I do think there is a silent majority in the country, there is a backlash to the radical, the Spartacus but to see Michael Moore, and people like that - there's a silent backlash to some of that.
JIM LEHRER: Do you agree?
MARK SHIELDS: I think there is backlash on both sides. I really do, but I think it has been remarkably contained. I think what David saw yesterday has not been visible and has not been vocal. And I do agree with David that these are people in many cases talking to pros -- professionals in both the Democratic and Republican Party, they attribute the stumbling, the faltering, call it what you will, to John Kerry's campaign to one statement: Would you still vote, given presidential authority, to go to Iraq? Kerry said he would.
JIM LEHRER: Let's look ahead to the first night tonight, David. Why John McCain and Rudolph Giuliani as the leading speaker for the first night of the opening of this --
DAVID BROOKS: They're stars. People think they'll watch them because they like them; they're among the most popular politicians in the country. The second thing is they exemplify courage. I think the president's, his best argument is that, "I may have made some mistakes, but I have got the courage and steadfastness to carry this war forward," and McCain and Giuliani exemplify political courage.
And I think the implicit contrast with John Kerry is clear that they're somebody who never flip-flops; They don't care if you don't like them. They just go ahead and they go ahead and they go ahead. That's how Bush likes to think of himself. That's the aura they would like to create for the Republican Party.
JIM LEHRER: Mark?
MARK SHIELDS: Character witnesses for George W. Bush is what they both are -- Rudy Giuliani was the closest thing we had in the United States to Winston Churchill after 9/11. He held the city together, this city that was under siege and was hurting and bleeding. He was a force of great stability, of great maturity and of great leadership. John McCain has become de facto, Jim, George W. Bush's running mate.

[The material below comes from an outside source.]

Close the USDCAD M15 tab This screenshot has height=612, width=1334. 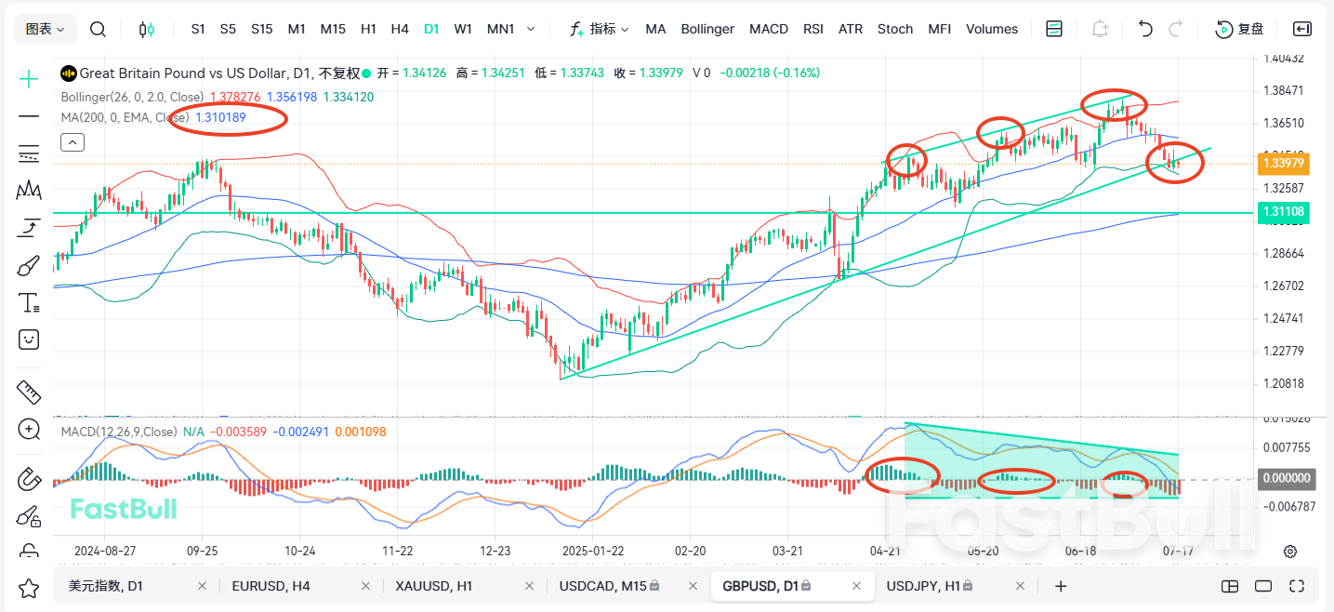(x=693, y=586)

He will leave the city with him tomorrow morning to campaign. He will leave after the convention Friday, not with Dick Cheney, but with John McCain. I mean, George Bush is kissing John McCain. He can't get enough of John McCain. I mean, John McCain occupies a unique position in the American politics.

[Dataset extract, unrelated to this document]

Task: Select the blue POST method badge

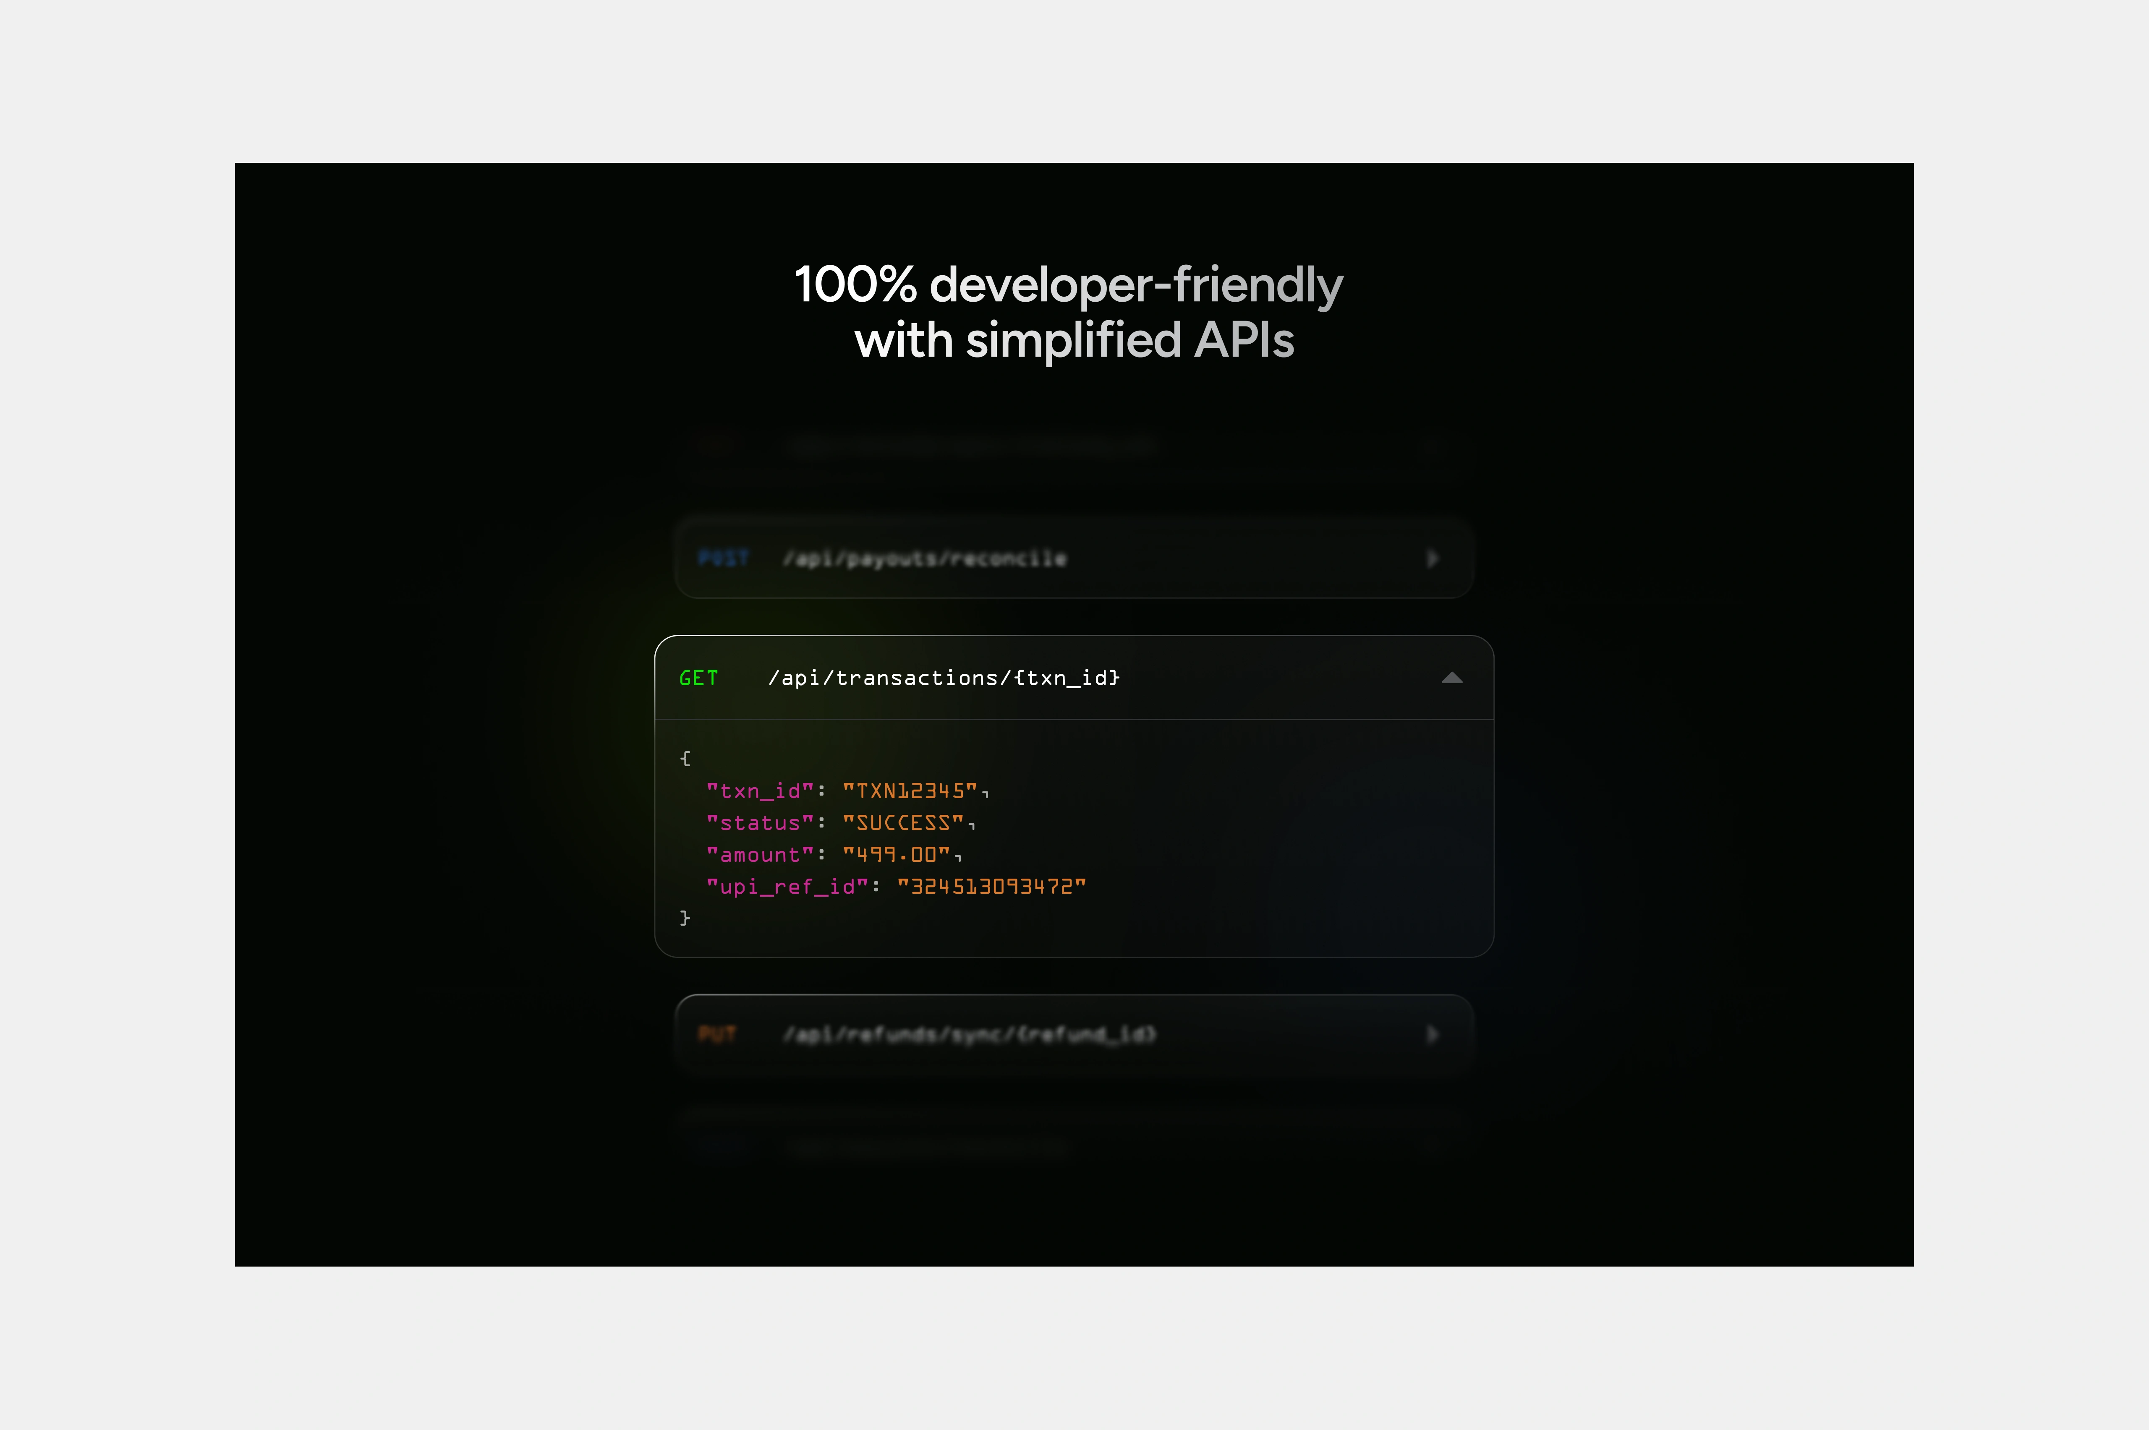Action: pos(725,558)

He is the only person in American history who lost an election and has shaped the next election. And at the same time, both parties want him as a running mate.
JIM LEHRER: What would you add to that about McCain? Why John McCain, why is he such a spectacular star?
DAVID BROOKS: Because he's not a typical politician; he speaks his mind. I've sort of looked into the readership with Bush and John McCain because you know -- we were there in South Carolina. They did not get along. Their organizations did not get along. So I've sort of been wondering how much of this rapprochement is really real?
I've come to think it is somewhat real. I've come to think they've traveled a lot together, and when McCain and Bush are together, they don't talk politics. They talk sports. They talk about other stuff. They have a lot in common.
And so I think there has been a sort of emotional bonding that has gone on there. And at heart, John McCain is an independent, but he is also a Republican.
MARK SHIELDS: Let me just say on that -- talking to John McCain and John McCain's people, I get a different perspective on just how close and how much of a buddy...
JIM LEHRER: You know what - we're going to continue this conversation later, and we are also not only going to hear from John McCain and his speech, but we're also going to interview him at the end of our coverage tonight.
We'll have plenty of opportunities to pursue this. Thank you. See you later.